Disentangling Influence: Using Disentangled Representations to Audit Model Predictions
This addresses the need for better interpretability in AI models, particularly for auditing indirect influences, though it is incremental as it builds on existing feature influence research.
The paper tackles the problem of auditing complex black-box models by developing disentangled influence audits to quantify indirect feature influence via proxy features, showing through theory and experiments that it can detect proxy features and identify which affect the classifier most, outperforming existing methods.
Motivated by the need to audit complex and black box models, there has been extensive research on quantifying how data features influence model predictions.
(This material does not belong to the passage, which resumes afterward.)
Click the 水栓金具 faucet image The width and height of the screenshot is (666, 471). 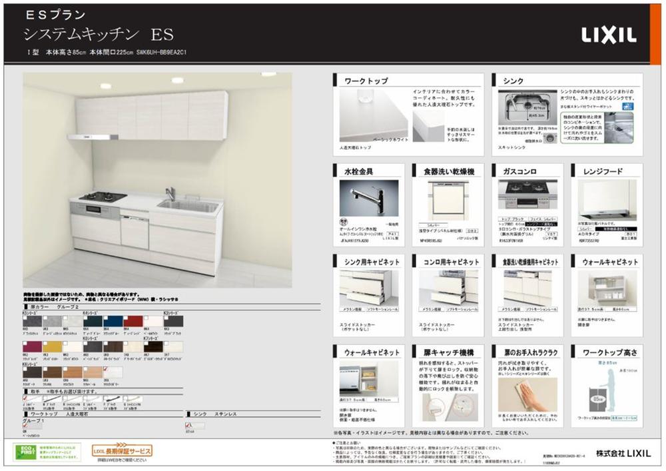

Feature influence can be direct (a direct influence on model outcomes) and indirect (model outcomes are influenced via proxy features). Feature influence can also be expressed in aggregate over the training or test data or locally with respect to a single point. Current research has typically focused on one of each of these dimensions. In this paper, we develop disentangled influence audits, a procedure to audit the indirect influence of features. Specifically, we show that disentangled representations provide a mechanism to identify proxy features in the dataset, while allowing an explicit computation of feature influence on either individual outcomes or aggregate-level outcomes. We show through both theory and experiments that disentangled influence audits can both detect proxy features and show, for each individual or in aggregate, which of these proxy features affects the classifier being audited the most. In this respect, our method is more powerful than existing methods for ascertaining feature influence.